Update: Or was it mine? I read the support document to mean "download" as "open" rather than "save". If that's the case I stand corrected, not something you see often in my stories. Damn, who's the jackass now? :)
Some days feel like I live in a parallel universe. How did I miss this? On October 1, Google Apps drops support for Office 2003-07 formats. That means no way to download .doc, .ppt or .xls documents. Am I the only person thinking this ranks among the mothers of jackass ideas?
As a Chromebook user, I see disaster ahead. Nearly all documents people send me are the older Office formats, not .docx, .pptx or .xlsx. Starting next week, Google takes away my ability to open them in Docs (save might still be possible). I presume that even today, the majority of stored corporate documents are these older x-less, non-open-XML formats.
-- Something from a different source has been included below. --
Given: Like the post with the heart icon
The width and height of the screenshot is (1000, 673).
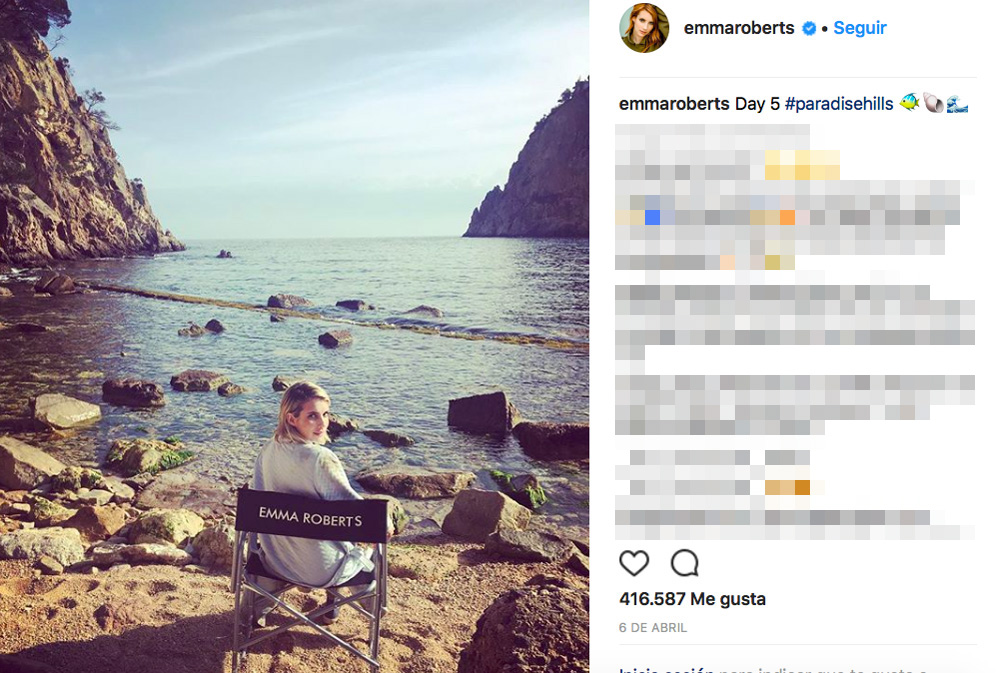Looking at the screenshot, I should [x=634, y=563].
So Google Apps' Office 2003-07 format assassination will leave many businesses in the lurch, giving even more of them reasons to stay with Microsoft -- or to go back.
If I worked for the software giant in marketing, October 1 would be champagne day, baby. Google sets up helluva great counter-marketing opportunity. Hell, this sells itself. Office 2013 supports older binary formats just fine. Even better, just as Google chops off a hand, Microsoft extends one. The new Office adds full support -- that's open, edit and save -- for ODF 1.2, PDF and strict open XML.
Google touts "open principles", which makes some sense moving away from proprietary binary formats. But another definition of open is ignored: open access to what people widely use. Google closes that up next week.
Personally, there's a silver lining in this cloud. I have asked writers for months to stop writing stories in Word, as a few of them do. Word-written stories present problems converting and posting as HTML on our content management system. (Smart quotes are evil!) The few authors that file Word docs (rather than directly to the CMS) will have to adapt.
But for businesses that still save to the binary formats or have a heap load of documents in them, suddenly Google's cloud productivity suite is a less compelling choice. You can be sure Microsoft sales people will pound the doors raving about Office 365 and 2013 as the better productivity options.